◆ TASK INSTRUCTIONS: Pull out every line of the items below that contains the word "Ontario", matching its case exactly.

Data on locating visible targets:
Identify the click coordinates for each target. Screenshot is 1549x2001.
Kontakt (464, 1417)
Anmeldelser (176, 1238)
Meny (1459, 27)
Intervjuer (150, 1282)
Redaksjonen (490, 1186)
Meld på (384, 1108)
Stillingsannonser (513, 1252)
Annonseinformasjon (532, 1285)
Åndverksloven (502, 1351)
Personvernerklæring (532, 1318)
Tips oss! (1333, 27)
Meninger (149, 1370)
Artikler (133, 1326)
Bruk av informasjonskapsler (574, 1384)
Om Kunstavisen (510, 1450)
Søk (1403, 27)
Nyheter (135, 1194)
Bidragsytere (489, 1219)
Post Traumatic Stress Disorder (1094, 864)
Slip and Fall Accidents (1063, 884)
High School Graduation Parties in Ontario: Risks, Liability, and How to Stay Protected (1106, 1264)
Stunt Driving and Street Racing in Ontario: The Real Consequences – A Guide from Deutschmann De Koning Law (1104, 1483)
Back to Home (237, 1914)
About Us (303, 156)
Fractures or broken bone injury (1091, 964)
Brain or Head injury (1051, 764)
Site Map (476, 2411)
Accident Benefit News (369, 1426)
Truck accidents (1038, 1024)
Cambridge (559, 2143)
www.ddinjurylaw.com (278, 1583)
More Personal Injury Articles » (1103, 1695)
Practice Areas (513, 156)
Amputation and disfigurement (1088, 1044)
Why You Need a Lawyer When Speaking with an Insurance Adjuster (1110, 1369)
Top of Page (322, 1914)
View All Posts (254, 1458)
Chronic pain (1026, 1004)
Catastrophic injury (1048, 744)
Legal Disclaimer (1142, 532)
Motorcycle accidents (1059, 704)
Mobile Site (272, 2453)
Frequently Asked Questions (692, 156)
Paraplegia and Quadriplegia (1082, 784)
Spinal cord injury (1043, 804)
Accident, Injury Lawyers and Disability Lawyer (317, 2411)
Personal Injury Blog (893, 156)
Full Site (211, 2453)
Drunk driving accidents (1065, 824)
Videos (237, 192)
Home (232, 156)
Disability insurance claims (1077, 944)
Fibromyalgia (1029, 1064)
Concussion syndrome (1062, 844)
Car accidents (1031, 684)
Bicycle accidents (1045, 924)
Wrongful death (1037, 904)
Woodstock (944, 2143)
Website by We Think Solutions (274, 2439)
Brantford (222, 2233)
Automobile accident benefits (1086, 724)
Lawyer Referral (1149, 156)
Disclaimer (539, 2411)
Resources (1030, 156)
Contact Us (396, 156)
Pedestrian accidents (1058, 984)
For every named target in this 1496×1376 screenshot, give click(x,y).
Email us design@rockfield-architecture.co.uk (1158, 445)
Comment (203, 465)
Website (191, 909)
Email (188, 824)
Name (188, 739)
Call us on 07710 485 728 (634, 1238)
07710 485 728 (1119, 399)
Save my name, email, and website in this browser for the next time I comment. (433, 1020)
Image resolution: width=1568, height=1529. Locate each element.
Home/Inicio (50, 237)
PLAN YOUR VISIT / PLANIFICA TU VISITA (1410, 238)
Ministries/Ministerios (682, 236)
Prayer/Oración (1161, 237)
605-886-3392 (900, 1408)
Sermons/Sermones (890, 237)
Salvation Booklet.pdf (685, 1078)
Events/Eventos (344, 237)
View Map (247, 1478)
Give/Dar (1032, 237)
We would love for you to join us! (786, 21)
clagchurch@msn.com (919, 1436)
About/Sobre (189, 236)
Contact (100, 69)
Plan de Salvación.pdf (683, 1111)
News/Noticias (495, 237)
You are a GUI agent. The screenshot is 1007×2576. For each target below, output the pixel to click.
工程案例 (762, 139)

◆ EXERCISE RESPONSE:
High School Graduation Parties in Ontario: Risks, Liability, and How to Stay Protected (1106, 1264)
Stunt Driving and Street Racing in Ontario: The Real Consequences – A Guide from Deutschmann De Koning Law (1104, 1483)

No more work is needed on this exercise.